Why does this matter? And why is it so crazily like nineteenth-century Russian satire? It has really mattered a great deal, in all manner of ways. The main purpose of daily statistics is – how could it be otherwise? – to give the Government, and the rest of us, a daily unfolding view of the epidemic. Although death statistics tell us mainly how many people were getting infected three weeks earlier, and so are backward looking, the trend in the curve can be projected forward (within some credible interval) to tell us the direction of travel. Deaths, in this world, are relatively hard currency, compared with the results of PCR tests. Large numbers of deaths frighten people (erode confidence, if you will) whereas a well-defined trend in the right direction does the reverse. If you are not in the business of deliberately maintaining fear in the interest of some wider purpose, it makes sense to tell the truth, and even more sense to give a grounded analysis of what the numbers are saying. With that in mind, let us turn to the difference between the PHE-defined numbers of Covid deaths and the newly-cleansed series (where you have to die within 28 days of testing positive to be counted).
What we need from these numbers (and so, one would think, does Mr Hancock) is a feel for how large the numbers are now – the direction of travel if there is one – and where the process terminates (if it does). The problem with the published numbers is that they have not only failed to deliver on all three of these objectives, but have obscured and muddied our understanding of the truth.
The following chart picks up the story at a point when relations between the two narratives were just starting to break down:
From this we can see that the published deaths exaggerated the true position hugely. By the end of July, the daily total was four times higher than it should have been, and by the end it was five times. We had a report on August 11th of 100 deaths. On the new basis, the number should have been 11. Yes, 11. The numbers actually dying on an individual day have fallen more than that, and it now emerges that only on one day this month have the deaths exceeded 10. Over the last week, total deaths are actually lower than the equivalent number in Italy. So the cumulative total has encouraged us to maintain an unnecessary and unhealthy anxiety, as well as creating the false impression that we have a higher infection fatality ratio than any other country in Europe.

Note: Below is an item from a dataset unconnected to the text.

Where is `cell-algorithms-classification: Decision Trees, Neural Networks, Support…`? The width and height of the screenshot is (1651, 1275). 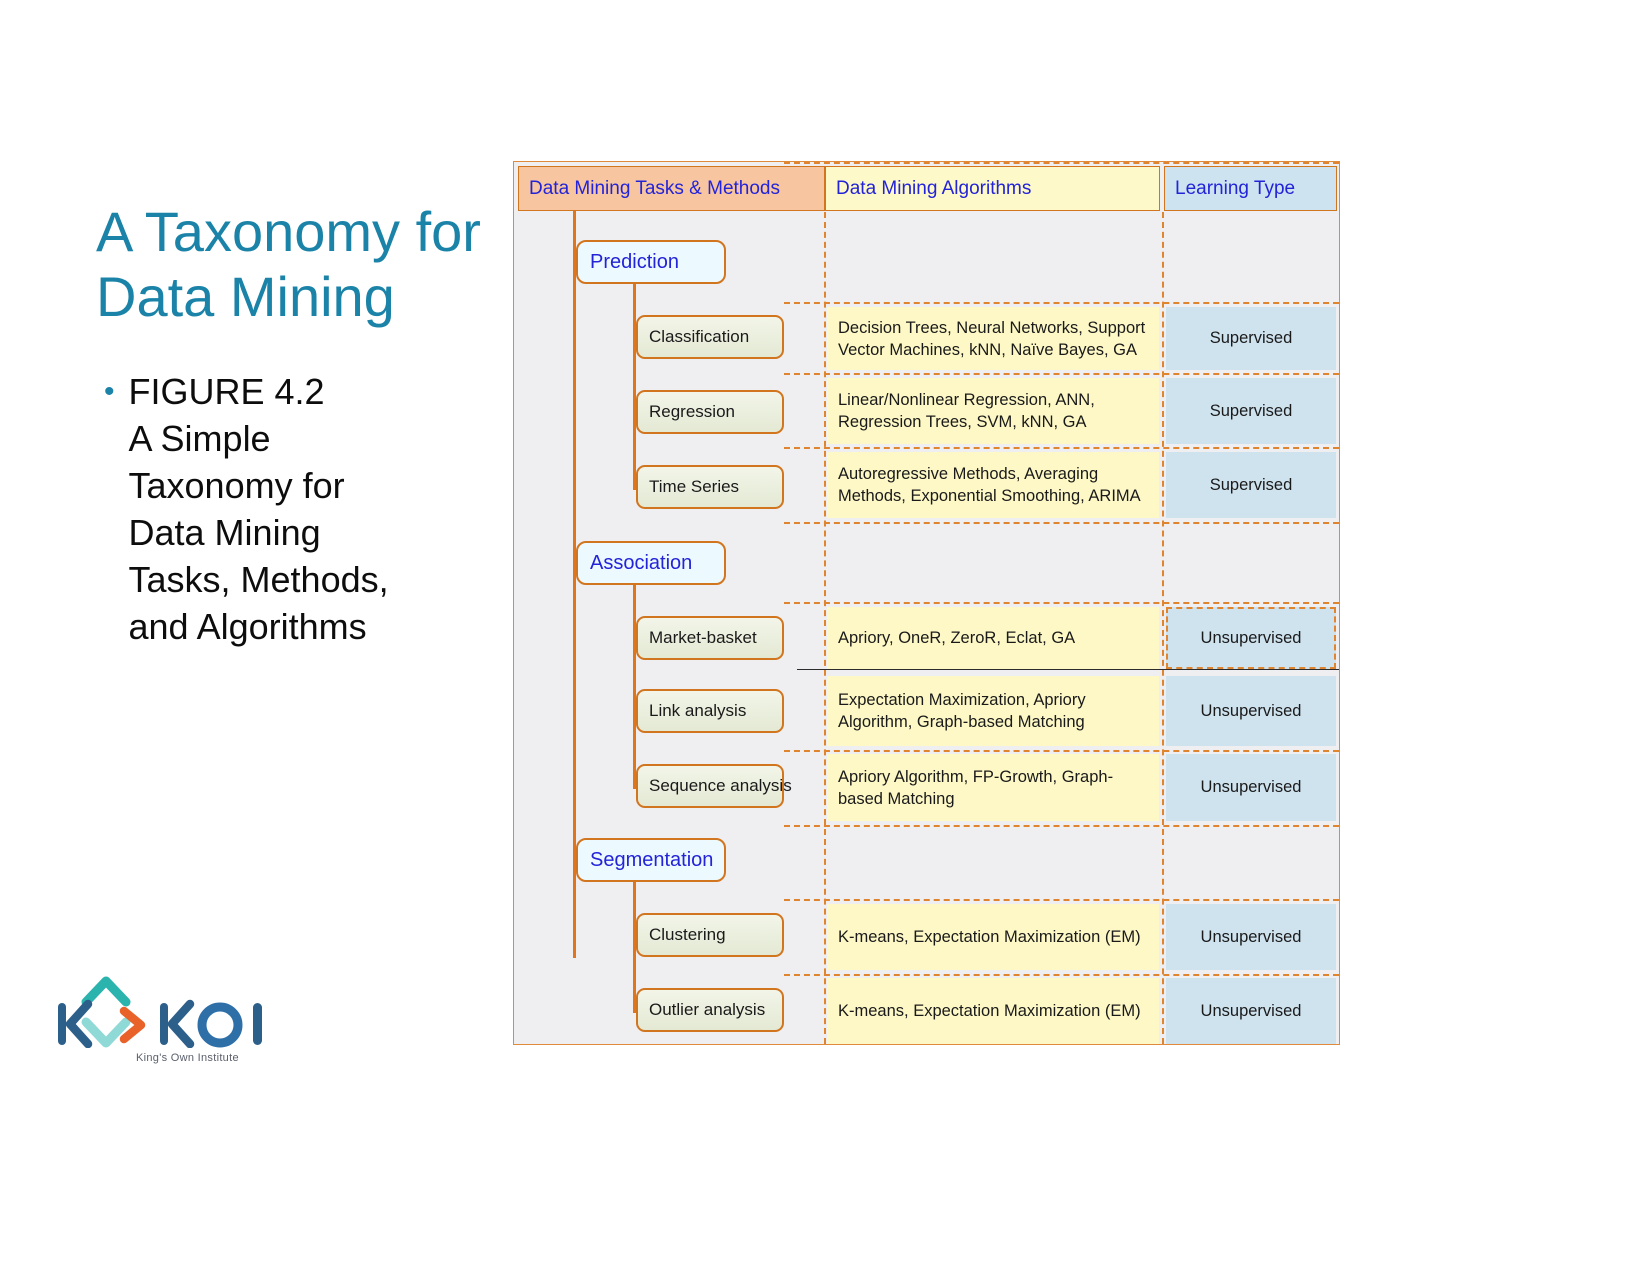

What about the direction of travel? Well, we should have been told weeks ago by the Government that deaths were falling fast, rather than that they were mysteriously plateauing, thus showing the difficulty of controlling the epidemic. This is the trend since the beginning of July, with a trendline that projects quite clearly (and with a very decent R-squared of 0.93) that deaths should be around zero by about now.
And that, indeed, delivers the third item, namely an end-point. Of course, there are still about 600 people in hospital in England, and about 10% of them are in ventilation, so the numbers will not actually be zero every day. But we can expect them to trickle along near that level.
I hope you will be saying to yourself that this ignores the elephant. What the Government has been doing is continuing to operate under the false assumption that our resources should be devoted to combating an epidemic that finished many weeks ago. The numbers have borrowed deaths from elsewhere and dressed them up as something they were not. Where did they come from? Chichikov does not need to balance his books, but we now know that these are genuine deaths that could reasonably be classed as part of the collateral damage of the lockdown approach. We know that there is a really frightening backlog of people who should have been screened for cancer, or taken into hospital following heart attacks or strokes. Many of these people will actually die, as some have already, and their numbers will only increase if we do not urgently go back to business as normal, at least in healthcare.